Sickle cell aneamia is a blood disease wherein the red blood cells of the human body are sickle shaped rather than round. Red blood cells transport both nutrient and oxygen around the human body and hence, are vital to our well being.

When they are sickle-shaped, they easily form blocks in the blood flow and thus lead to many health complications. Medical Science has no cure to this anomaly so, people with AS genotype are usually advised not to marry each other as they could have children with SS genotype.

The agony that "SS" children go through is one that nobody will like to cope with and that is why it is necessary that intending couples do not let emotions or sentiments make them ignore the importance of genotype grouping.

Another important issue that intending couples who are both AS have to consider is he Psychological and Emotional effect of the disease on their children. Many SS children have known to declare hatred for their parents because of the pain and constant hospitalisation that they have to endure.

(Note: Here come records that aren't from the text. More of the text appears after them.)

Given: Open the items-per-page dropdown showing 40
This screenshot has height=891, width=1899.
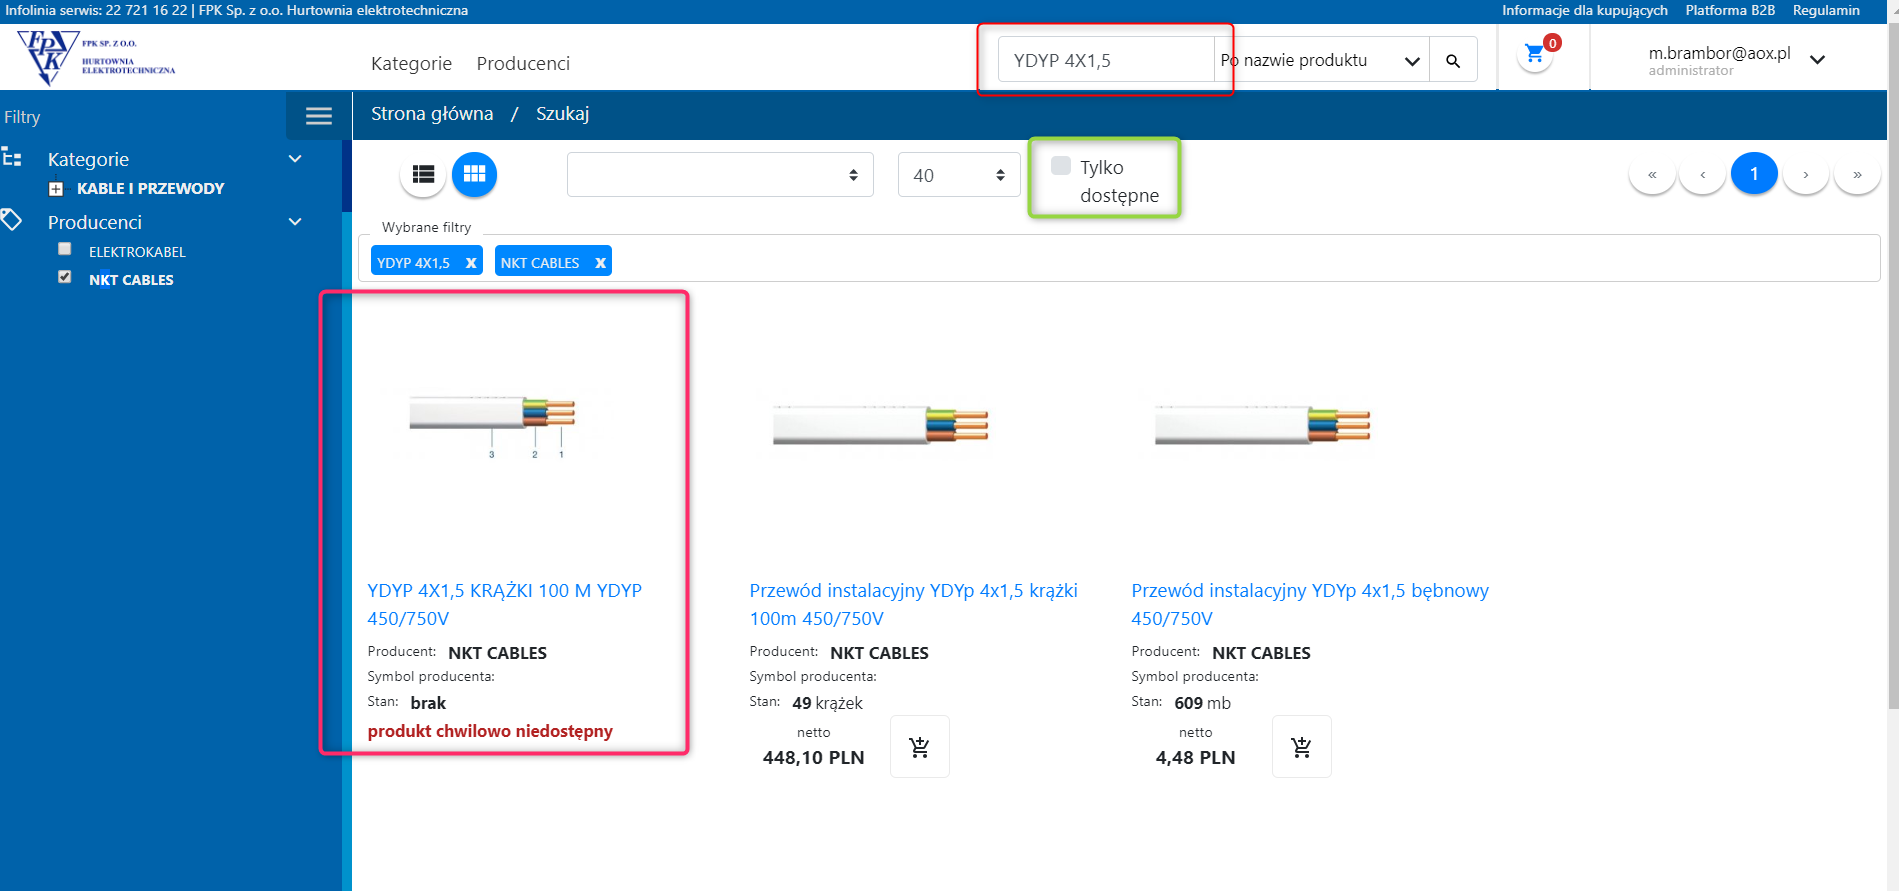Looking at the screenshot, I should (958, 175).
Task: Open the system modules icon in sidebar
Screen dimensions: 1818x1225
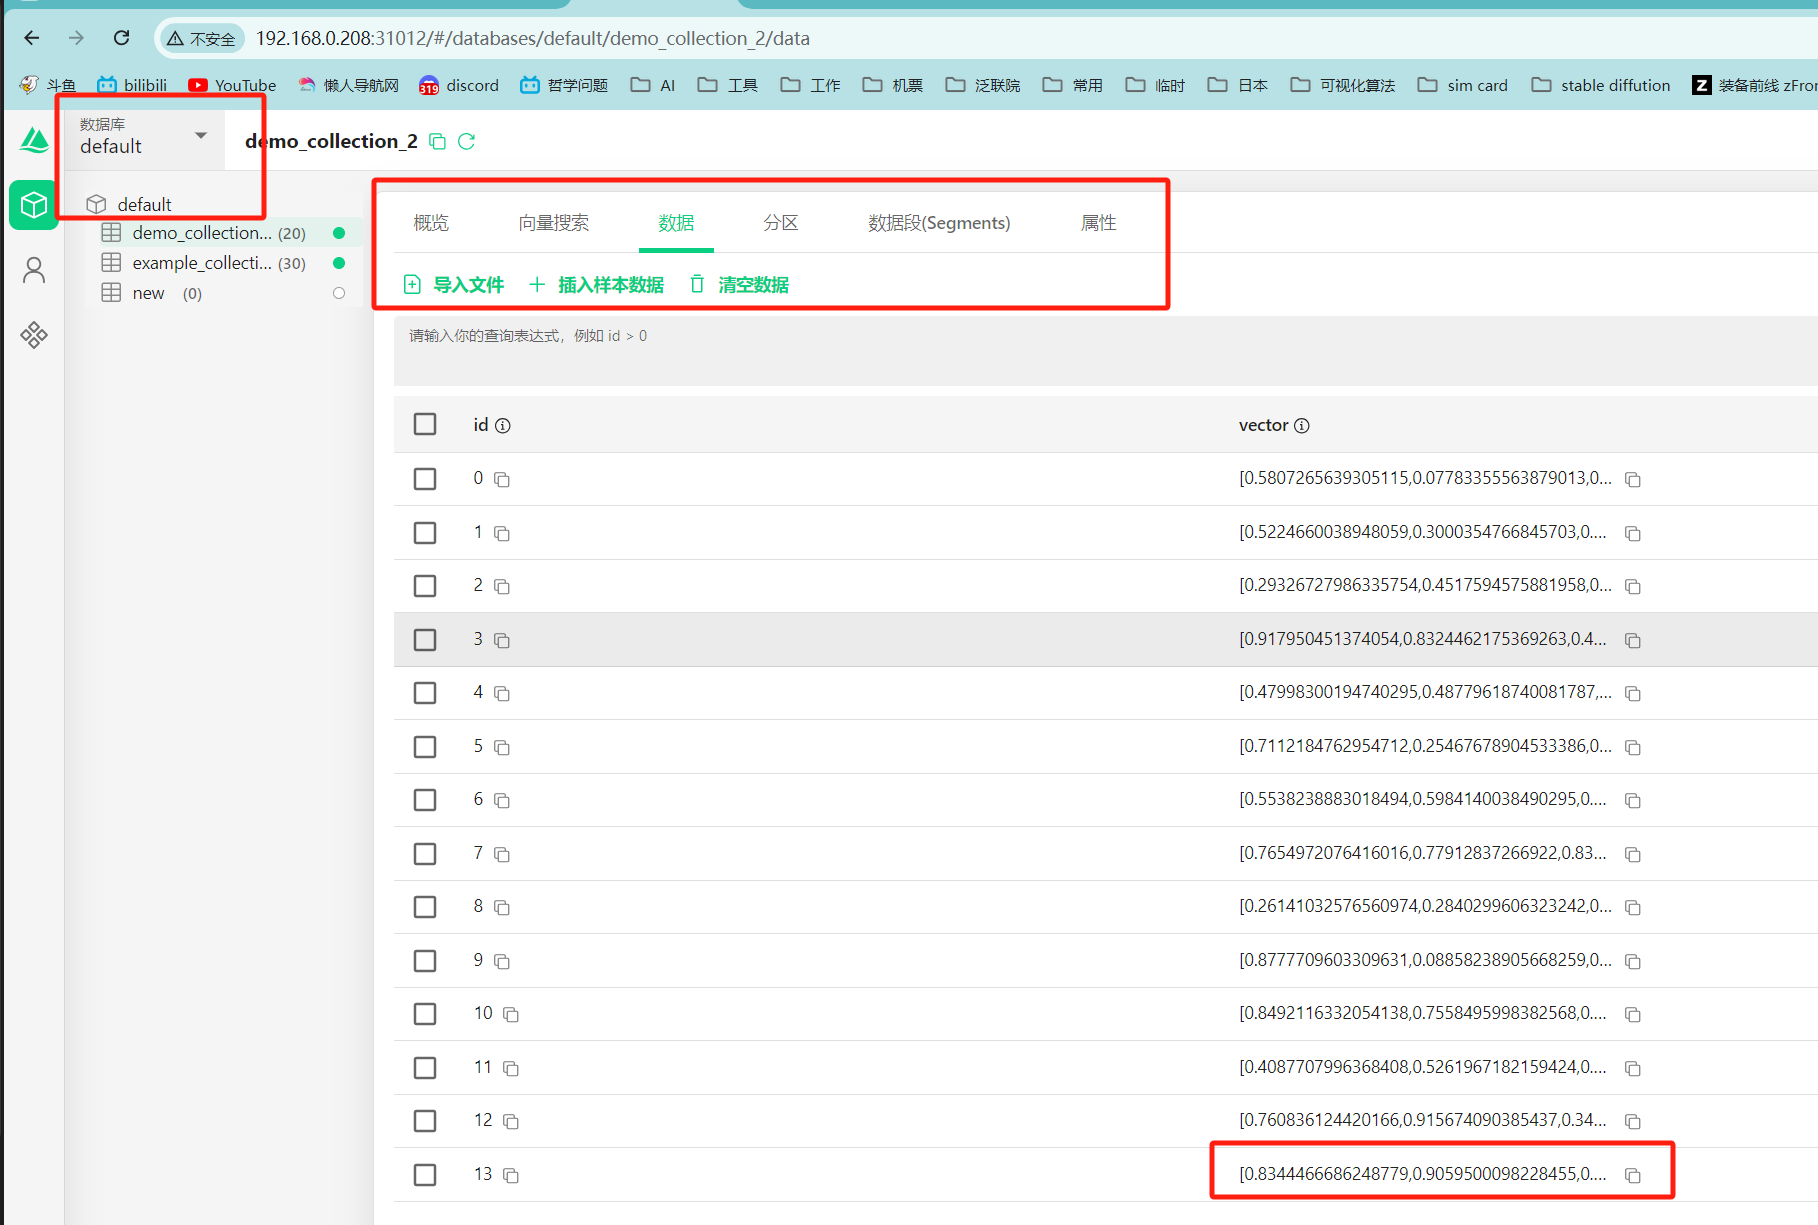Action: (34, 335)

This is aside from the fact that many people, irrespective of their blood genotype, avoid marrying those that have SS, because they are fragile and vulnerable, and also the emotional and financial implications involved. The stigmatisation is real and painful.

Though there is no health condition that God cannot heal, there aren't many recorded cases of where God has healed people of Sickle Cell because it has to do with faith level. By the time most couples have SS children, they "suddenly" find out that they do not have the faith to get the healing for their children. If you have never stood in faith for a crucial situation in your life before, there is absolutely no guarantee that either you or your spouse will be able to do so concerning the healing of your children.

When two people with AS Genotype decide to marry, they must both be convinced that God approves of their relationship and they must both be faith people. If there is any hint of fear about the possibility of having SS children do not go into the marriage because it will take a miracle to have only AS or AA children and without faith, you cannot get your miracle.

Also, there should be both Pastoral and Parental consent in such cases, because you will need the support of your family and your church. I also advice the intending couple should not plan to have a large family.

No case is hopeless when entrusted to God. If you are in such a situation, please I pray and seek counselling but first, you also need to give your life and situation to Christ.